╔══

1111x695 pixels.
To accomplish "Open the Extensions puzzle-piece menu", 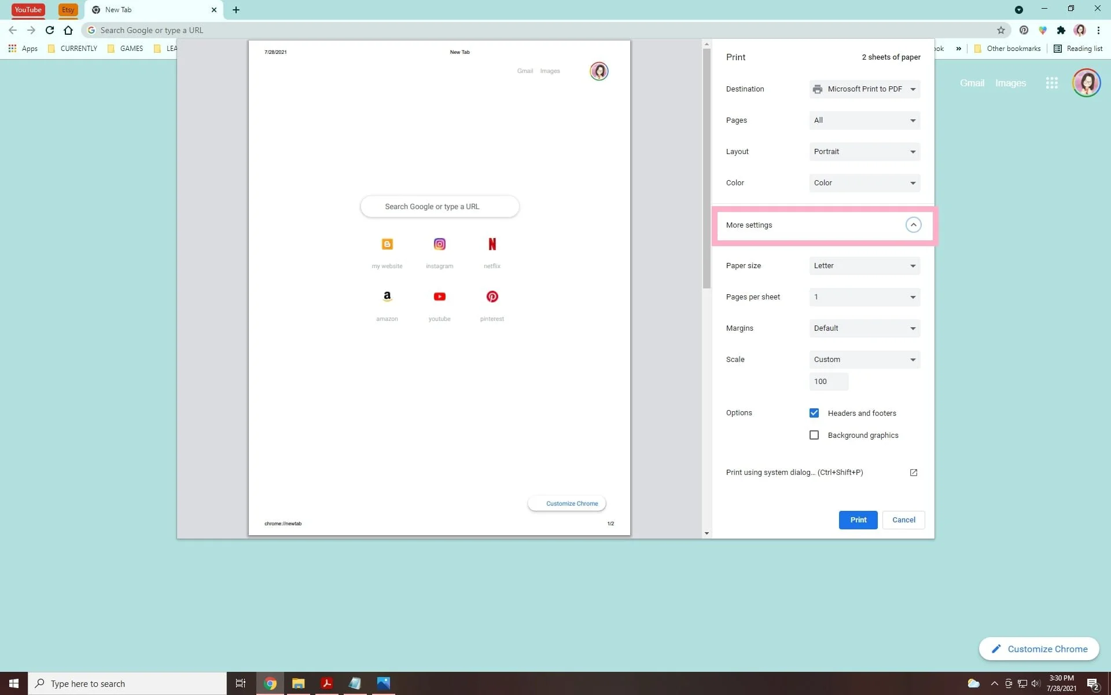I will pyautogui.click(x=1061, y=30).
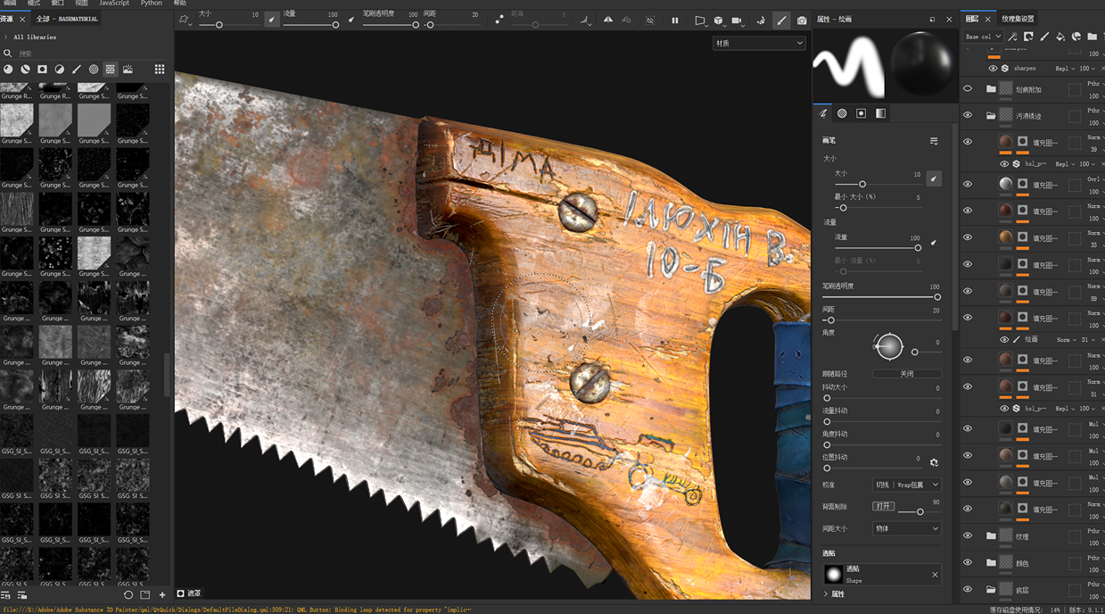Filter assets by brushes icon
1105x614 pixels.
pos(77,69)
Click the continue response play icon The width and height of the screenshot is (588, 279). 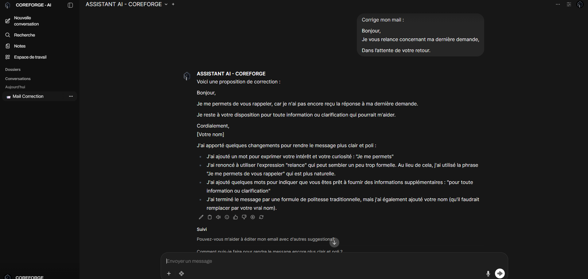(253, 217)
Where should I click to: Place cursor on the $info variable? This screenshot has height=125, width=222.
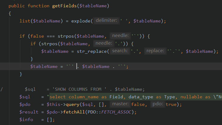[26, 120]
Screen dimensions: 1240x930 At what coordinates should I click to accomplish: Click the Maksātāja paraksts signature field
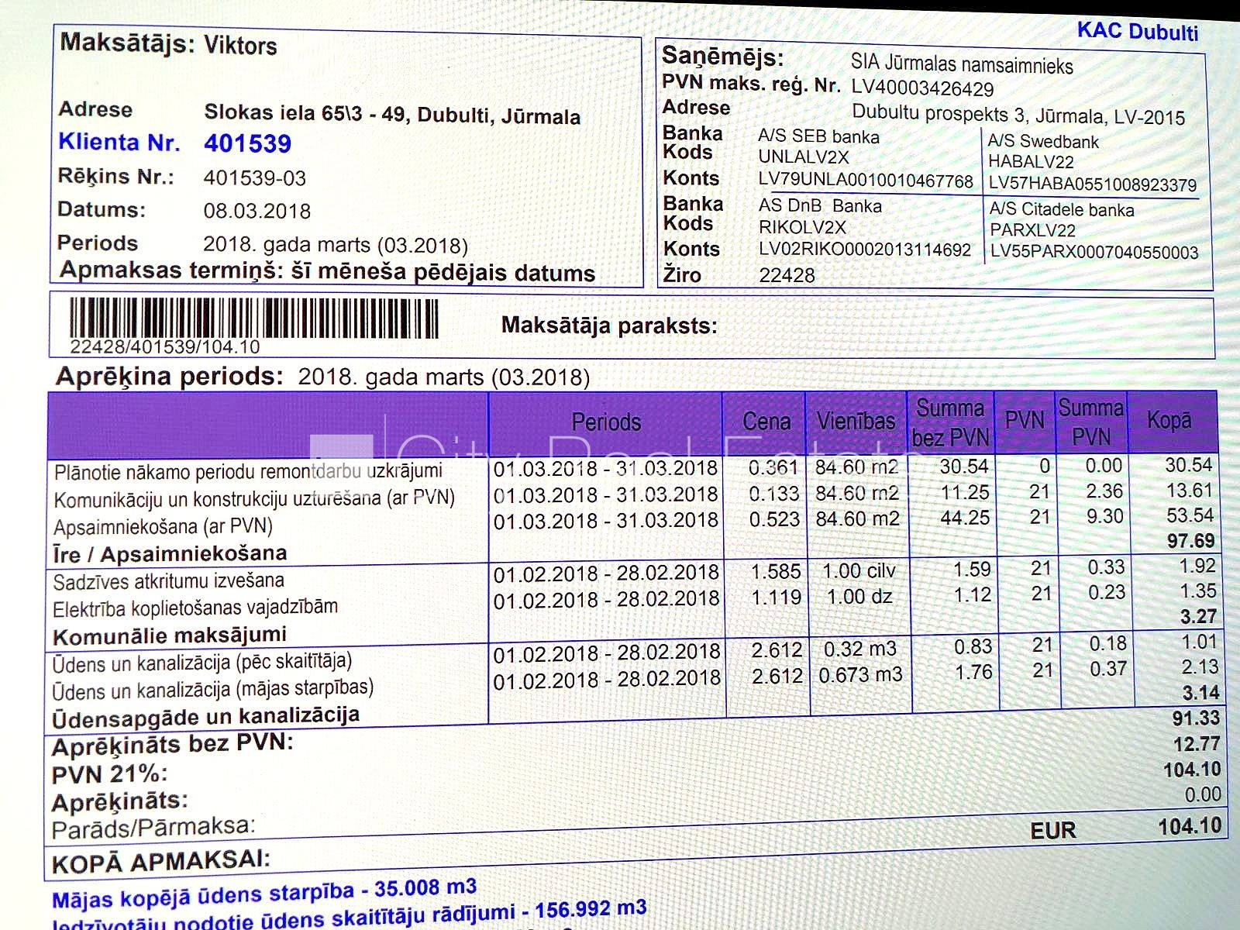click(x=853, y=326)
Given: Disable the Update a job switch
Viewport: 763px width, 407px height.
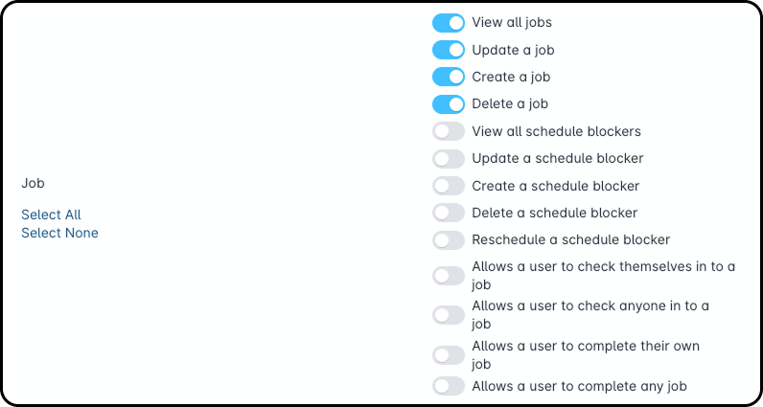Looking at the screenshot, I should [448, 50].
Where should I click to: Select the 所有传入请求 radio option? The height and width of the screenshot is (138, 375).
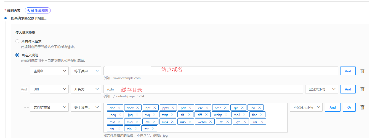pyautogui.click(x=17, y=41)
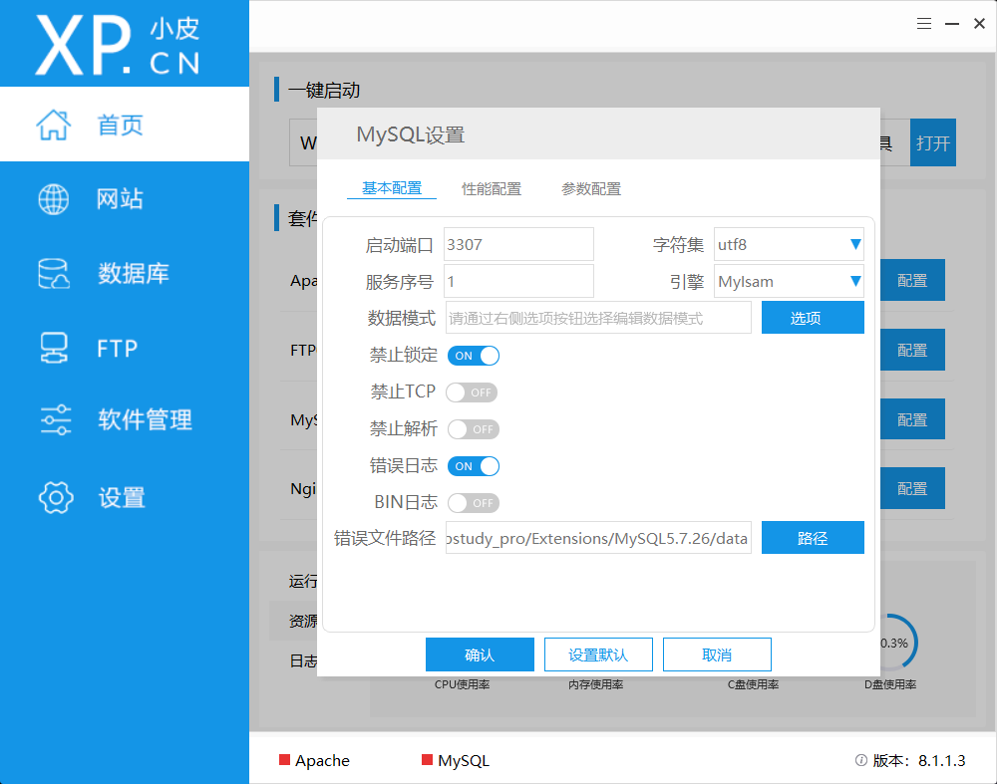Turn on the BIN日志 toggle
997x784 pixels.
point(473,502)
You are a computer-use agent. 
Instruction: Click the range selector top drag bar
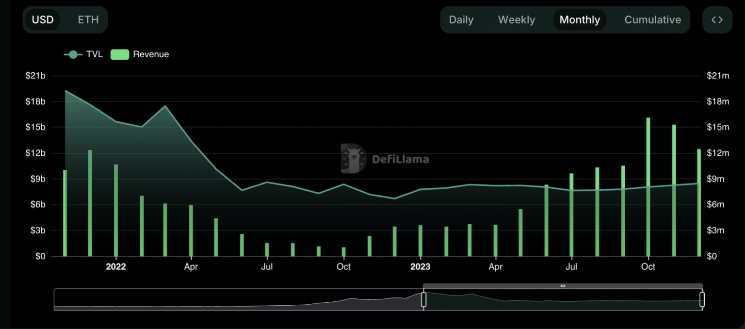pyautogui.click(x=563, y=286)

╚══

Please reproduce the lines of the material word for word, from the line with "Screen dimensions: 1240x930" down through the last line of the material, both included. Leave the pictures out.

FULL RESPONSE:
Screen dimensions: 1240x930 At what coordinates should I click to accomplish: Click the Maksātāja paraksts signature field
click(x=853, y=326)
Given: Disable the Update a job switch
Viewport: 763px width, 407px height.
Looking at the screenshot, I should [448, 50].
Where should I click to: Select the 所有传入请求 radio option? The height and width of the screenshot is (138, 375).
pyautogui.click(x=17, y=41)
Turn on the BIN日志 toggle
997x784 pixels.
point(473,502)
You are a computer-use agent. 
Instruction: Click the range selector top drag bar
pyautogui.click(x=563, y=286)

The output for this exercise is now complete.